GIVEN DATA
▽
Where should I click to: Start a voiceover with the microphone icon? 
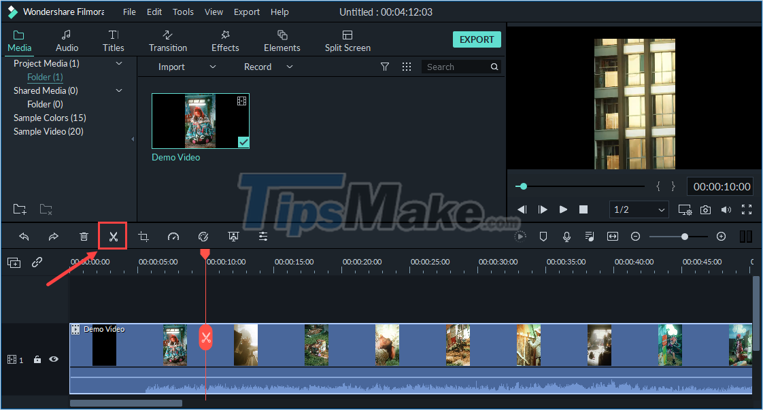566,236
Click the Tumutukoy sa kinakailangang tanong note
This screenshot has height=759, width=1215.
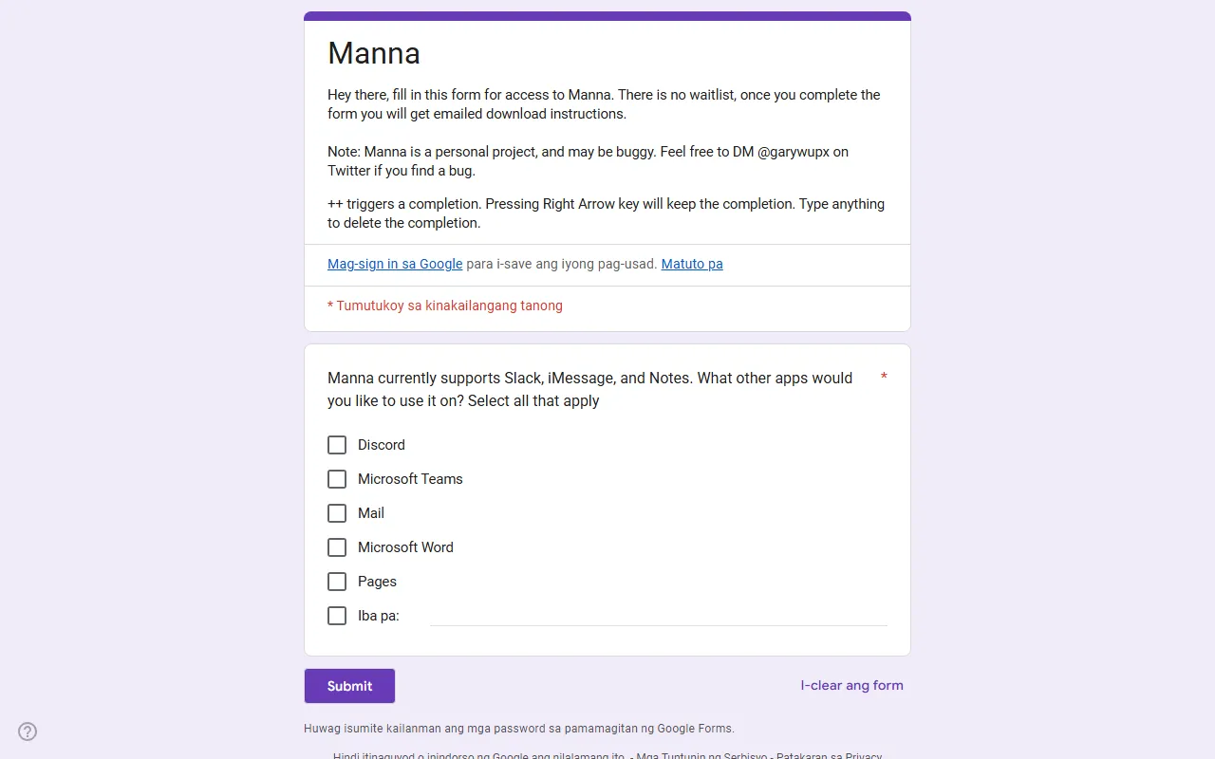[x=445, y=305]
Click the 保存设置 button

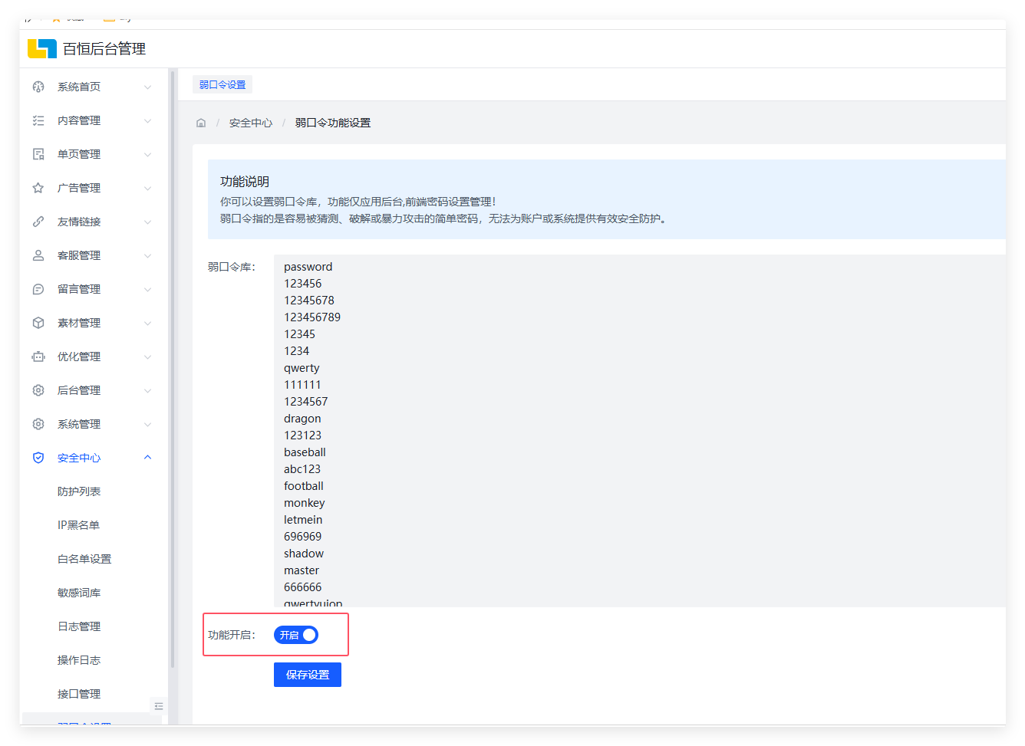308,675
△
Repeat the entries above exactly as written, but not their pictures.

Where should I click to: Start a voiceover with the microphone icon? 
566,236
Click the Tumutukoy sa kinakailangang tanong note
This screenshot has height=759, width=1215.
[x=445, y=305]
Click the 保存设置 button

308,675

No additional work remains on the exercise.